Stored data
________________

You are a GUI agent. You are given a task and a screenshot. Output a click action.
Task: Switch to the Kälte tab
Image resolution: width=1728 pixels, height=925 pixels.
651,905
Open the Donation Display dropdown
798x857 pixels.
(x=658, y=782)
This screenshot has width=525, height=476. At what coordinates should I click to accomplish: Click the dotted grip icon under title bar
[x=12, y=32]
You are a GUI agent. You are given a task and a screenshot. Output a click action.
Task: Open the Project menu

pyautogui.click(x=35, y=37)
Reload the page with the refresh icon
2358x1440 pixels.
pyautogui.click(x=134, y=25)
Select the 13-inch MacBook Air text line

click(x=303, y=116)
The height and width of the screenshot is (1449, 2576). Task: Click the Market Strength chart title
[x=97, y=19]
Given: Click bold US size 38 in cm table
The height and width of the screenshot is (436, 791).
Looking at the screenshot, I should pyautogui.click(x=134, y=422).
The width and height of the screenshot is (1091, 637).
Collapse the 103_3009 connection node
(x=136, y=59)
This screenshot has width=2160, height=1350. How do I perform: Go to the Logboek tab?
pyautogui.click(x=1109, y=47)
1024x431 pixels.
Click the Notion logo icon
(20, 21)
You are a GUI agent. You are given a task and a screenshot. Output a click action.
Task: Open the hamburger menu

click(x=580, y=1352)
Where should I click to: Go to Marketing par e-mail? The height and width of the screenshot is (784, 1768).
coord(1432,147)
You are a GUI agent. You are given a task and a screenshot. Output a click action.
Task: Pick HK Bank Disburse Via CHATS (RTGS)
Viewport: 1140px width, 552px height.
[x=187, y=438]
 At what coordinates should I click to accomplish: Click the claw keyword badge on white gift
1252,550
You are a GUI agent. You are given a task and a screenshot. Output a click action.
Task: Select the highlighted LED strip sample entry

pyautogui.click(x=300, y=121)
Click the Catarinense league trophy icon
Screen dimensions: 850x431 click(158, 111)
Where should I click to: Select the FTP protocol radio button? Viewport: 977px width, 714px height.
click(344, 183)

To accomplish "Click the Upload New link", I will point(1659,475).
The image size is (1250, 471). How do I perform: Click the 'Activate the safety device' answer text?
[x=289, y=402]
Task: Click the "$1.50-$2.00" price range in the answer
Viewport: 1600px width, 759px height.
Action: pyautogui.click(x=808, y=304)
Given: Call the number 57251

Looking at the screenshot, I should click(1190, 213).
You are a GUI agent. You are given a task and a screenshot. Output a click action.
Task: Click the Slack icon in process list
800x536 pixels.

________________

> _PROBLEM STATEMENT_:
Present every line of the records above as a numbered list, leaving out the blank lines.

> _WRITTEN SOLUTION_:
1. You are a GUI agent. You are given a task and a screenshot. Output a click action.
2. Task: Switch to the Kälte tab
3. Image resolution: width=1728 pixels, height=925 pixels.
4. 651,905
5. Open the Donation Display dropdown
6. 798x857 pixels.
7. (x=658, y=782)
8. This screenshot has width=525, height=476. At what coordinates should I click to accomplish: Click the dotted grip icon under title bar
9. [x=12, y=32]
10. You are a GUI agent. You are given a task and a screenshot. Output a click action.
11. Task: Open the Project menu
12. pyautogui.click(x=35, y=37)
13. Reload the page with the refresh icon
14. 2358x1440 pixels.
15. pyautogui.click(x=134, y=25)
16. Select the 13-inch MacBook Air text line
17. click(x=303, y=116)
18. The height and width of the screenshot is (1449, 2576). Task: Click the Market Strength chart title
19. [x=97, y=19]
20. Given: Click bold US size 38 in cm table
21. The height and width of the screenshot is (436, 791).
22. Looking at the screenshot, I should pyautogui.click(x=134, y=422).
23. The width and height of the screenshot is (1091, 637).
24. Collapse the 103_3009 connection node
25. (x=136, y=59)
26. This screenshot has width=2160, height=1350. How do I perform: Go to the Logboek tab?
27. pyautogui.click(x=1109, y=47)
28. 1024x431 pixels.
29. Click the Notion logo icon
30. (20, 21)
31. You are a GUI agent. You are given a task and a screenshot. Output a click action.
32. Task: Open the hamburger menu
33. click(x=580, y=1352)
34. Where should I click to: Go to Marketing par e-mail? The height and width of the screenshot is (784, 1768).
35. coord(1432,147)
36. You are a GUI agent. You are given a task and a screenshot. Output a click action.
37. Task: Pick HK Bank Disburse Via CHATS (RTGS)
38. Viewport: 1140px width, 552px height.
39. [x=187, y=438]
40.  At what coordinates should I click to accomplish: Click the claw keyword badge on white gift
41. 1252,550
42. You are a GUI agent. You are given a task and a screenshot. Output a click action.
43. Task: Select the highlighted LED strip sample entry
44. pyautogui.click(x=300, y=121)
45. Click the Catarinense league trophy icon
46. Screen dimensions: 850x431 click(158, 111)
47. Where should I click to: Select the FTP protocol radio button? Viewport: 977px width, 714px height.
48. click(344, 183)
49. To accomplish "Click the Upload New link", I will point(1659,475).
50. The image size is (1250, 471). How do I perform: Click the 'Activate the safety device' answer text?
51. [x=289, y=402]
52. Task: Click the "$1.50-$2.00" price range in the answer
53. Viewport: 1600px width, 759px height.
54. Action: pyautogui.click(x=808, y=304)
55. Given: Call the number 57251
56. Looking at the screenshot, I should click(1190, 213).
57. You are a GUI agent. You are given a task and a screenshot. Output a click action.
58. Task: Click the Slack icon in process list
59. 800x536 pixels.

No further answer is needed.